YERKÖY’DE YETİŞEN GAZETECİ M. YANIK’IN YARIM ASIRLIK MESLEK ÖYKÜSÜ

Bir diğer ifadeyle yarım asır.
Dünya yeni bir yıla girerken biz de meslekte 50 yılı geride bırakıyoruz.
Acısıyla tatlısıyla hepsinden öte heyecanla.
Öncelikle olması gereken duygu heyecan.
Bir yaşam biçimi gazetecilik.
‘Nasıl geçti habersiz o güzelim yıllarım’ şarkısını bilmeyenimiz yoktur.
Bizim mesleğe uyarlarsak şöyle tornistan edilebilir:
‘Nasıl geçti haberlerle o heyecanlı yıllarım…’
Ve bu bahsi şu ifadelerle kapatalım:
Gazetecinin heyecanı itfaiyeciye benzer. İtfaiyeci nasıl ki bir yangın olduğunda oraya gitmek isterse, gazeteci de nerede bir olay varsa aynı tavır içindedir.
Demem o ki heyecan biterse meslekte kalsanız dahi tükenişe geçersiniz. Bir nevi memur gibi işe geliş gidiş saatlerinde ‘bitse de gitsek’ sarmalına girersiniz.
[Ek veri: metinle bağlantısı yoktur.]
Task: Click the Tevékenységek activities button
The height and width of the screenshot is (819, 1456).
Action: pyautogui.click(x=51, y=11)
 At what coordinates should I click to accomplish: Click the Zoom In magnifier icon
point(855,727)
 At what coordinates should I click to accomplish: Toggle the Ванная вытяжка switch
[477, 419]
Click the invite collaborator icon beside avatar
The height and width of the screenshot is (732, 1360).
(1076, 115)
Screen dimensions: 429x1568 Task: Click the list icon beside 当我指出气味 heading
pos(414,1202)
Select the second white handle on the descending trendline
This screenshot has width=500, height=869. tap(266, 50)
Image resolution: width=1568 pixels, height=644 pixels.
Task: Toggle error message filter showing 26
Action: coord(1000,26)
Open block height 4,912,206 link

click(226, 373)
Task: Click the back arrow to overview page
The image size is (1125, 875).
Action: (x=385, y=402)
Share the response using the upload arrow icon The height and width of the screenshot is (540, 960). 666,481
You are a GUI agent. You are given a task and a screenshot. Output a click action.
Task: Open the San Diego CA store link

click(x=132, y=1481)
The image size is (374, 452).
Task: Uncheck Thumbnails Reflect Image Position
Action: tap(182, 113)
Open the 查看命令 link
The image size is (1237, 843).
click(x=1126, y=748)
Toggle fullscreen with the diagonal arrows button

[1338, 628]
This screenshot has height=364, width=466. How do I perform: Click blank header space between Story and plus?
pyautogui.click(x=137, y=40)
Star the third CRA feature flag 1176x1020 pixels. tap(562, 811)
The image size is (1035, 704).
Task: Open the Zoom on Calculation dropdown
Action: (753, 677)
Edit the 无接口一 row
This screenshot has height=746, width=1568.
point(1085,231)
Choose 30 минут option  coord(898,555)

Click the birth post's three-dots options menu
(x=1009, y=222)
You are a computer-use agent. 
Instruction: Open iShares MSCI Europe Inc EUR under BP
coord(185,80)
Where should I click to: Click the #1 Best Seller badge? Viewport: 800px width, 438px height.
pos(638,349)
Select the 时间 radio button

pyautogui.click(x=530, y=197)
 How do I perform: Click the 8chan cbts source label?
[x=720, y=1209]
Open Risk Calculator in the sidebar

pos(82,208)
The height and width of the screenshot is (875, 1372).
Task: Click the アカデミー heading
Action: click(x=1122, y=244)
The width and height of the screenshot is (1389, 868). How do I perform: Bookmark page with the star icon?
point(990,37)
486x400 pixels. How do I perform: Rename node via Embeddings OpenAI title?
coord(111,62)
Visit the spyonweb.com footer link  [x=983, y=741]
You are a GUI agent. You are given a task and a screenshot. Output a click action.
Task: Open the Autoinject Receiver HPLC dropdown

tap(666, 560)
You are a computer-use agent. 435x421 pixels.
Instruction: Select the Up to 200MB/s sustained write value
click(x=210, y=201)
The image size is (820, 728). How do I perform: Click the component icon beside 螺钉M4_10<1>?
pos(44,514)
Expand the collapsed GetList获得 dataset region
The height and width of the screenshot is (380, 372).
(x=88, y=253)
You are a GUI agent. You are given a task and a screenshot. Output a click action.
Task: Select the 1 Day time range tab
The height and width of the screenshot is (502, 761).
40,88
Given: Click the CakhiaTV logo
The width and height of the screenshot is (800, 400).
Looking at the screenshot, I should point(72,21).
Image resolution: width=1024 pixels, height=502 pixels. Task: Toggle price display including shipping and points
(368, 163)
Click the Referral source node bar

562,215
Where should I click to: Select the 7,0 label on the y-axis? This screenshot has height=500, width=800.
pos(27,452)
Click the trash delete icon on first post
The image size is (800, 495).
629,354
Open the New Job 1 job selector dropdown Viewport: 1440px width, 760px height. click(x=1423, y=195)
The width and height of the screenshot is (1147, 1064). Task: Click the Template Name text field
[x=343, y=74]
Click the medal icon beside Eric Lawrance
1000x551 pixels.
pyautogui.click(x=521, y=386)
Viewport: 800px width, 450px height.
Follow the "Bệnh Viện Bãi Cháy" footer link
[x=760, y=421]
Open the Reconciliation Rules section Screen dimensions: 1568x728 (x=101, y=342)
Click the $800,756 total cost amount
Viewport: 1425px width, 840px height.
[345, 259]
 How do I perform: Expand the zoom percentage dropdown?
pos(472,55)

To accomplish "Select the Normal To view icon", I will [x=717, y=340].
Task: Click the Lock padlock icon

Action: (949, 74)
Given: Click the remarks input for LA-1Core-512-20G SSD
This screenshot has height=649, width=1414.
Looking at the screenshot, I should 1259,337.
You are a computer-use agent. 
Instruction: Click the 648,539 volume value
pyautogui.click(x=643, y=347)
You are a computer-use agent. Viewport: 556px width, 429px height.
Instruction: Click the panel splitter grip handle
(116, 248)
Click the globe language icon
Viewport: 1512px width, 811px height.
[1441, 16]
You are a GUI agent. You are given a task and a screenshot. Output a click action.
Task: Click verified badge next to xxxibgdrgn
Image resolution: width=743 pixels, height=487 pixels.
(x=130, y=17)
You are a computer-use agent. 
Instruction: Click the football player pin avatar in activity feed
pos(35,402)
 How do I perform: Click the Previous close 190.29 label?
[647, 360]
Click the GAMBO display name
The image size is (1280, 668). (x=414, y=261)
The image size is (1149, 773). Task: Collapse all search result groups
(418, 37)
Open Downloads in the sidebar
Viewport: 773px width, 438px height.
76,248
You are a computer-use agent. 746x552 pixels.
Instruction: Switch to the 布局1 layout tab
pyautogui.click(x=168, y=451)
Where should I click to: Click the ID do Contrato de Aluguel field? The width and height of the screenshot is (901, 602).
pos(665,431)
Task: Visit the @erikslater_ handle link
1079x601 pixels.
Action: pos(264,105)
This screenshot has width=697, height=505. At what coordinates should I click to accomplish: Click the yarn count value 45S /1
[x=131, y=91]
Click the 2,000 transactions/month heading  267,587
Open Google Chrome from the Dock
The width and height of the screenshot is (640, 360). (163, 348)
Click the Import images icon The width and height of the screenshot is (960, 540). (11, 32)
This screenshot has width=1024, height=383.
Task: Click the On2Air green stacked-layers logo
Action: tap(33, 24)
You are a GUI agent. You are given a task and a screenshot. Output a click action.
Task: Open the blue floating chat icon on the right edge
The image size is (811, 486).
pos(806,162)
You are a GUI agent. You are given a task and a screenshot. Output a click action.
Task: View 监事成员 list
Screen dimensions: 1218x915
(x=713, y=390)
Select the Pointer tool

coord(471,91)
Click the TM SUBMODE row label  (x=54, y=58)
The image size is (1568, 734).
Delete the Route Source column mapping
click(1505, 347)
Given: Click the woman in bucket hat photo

Tüm bunları yazmamın elbet bir nedeni var. Son yıllarda özel haberden iyice uzaklaşıldığını, kurumlardan gelen basın bültenlerine imza atıldığını, fikri takip yapılmadığını söylemekle yetiniyorum. Sakıncalı durumlar uzatılabilir. Meslekte ilerleme hedefi ve heyecanı içinde hareket eden gençler elbette var. Ama yaşanan hakim ortamın önlerine çıkardığı engelleri üzüntüyle izliyorum. Endişem gözlerinde parlamaya yüz tutan yıldızların zamanla sönmesi.
***
1970’li yıllar, muhabirliğe atılan adımlar… Yozgat Yerköy lisesinde öğrenciyiz. Okulun avlusunda öğrenciler sıra olmuş, sınıflara gidilecek. Bir öğrencinin yakasında taşıdığı 'Akşam Gazetesi Muhabiri' yazılı rozet dikkatimi çekiyor. İncelediğimi görünce yüzünü gülümseme alıyor. Okulun gazetesini çıkardığı için kendisini tanıyorum. İkimiz de lise 2'ye gidiyoruz. Sadece şubelerimiz farklı. O Edebiyat ben ise Fen şubesindeyim. Ertesi gün yanıma geliyor, 'okul gazetemiz için yazı verirsen sevinirim' diyor. Ben ise tereddütsüz 'elbette Saygı' diyorum. Saygı Öztürk’le yarım asra ulaşan meslek arkadaşlığımız ve dostluğumuz da böylece başlıyor. Yerköy’de ve Yozgat’ta çıkan gazetelere haber-röportaj yetiştiriyoruz. Yerel gazeteler bir nevi okulumuz oluyor. Yozgat’ta yerel gazete çıkaran meslek büyüğümüz Osman Hakan Kiracı da bilgi ve deneyimlerini bizden esirgemiyor. Ben Türk Haberler Ajansı’nın (THA) Yerköy muhabiri olurken, Saygı da Akşam ve Hürriyet gazetelerine haber ulaştırıyor. Bu arada lise bitiyor. Çorum gazetesinden gelen davet üzerine Çorum’a uzanıyorum, Saygı ise askerlik için Ankara’nın yolunu tutuyor.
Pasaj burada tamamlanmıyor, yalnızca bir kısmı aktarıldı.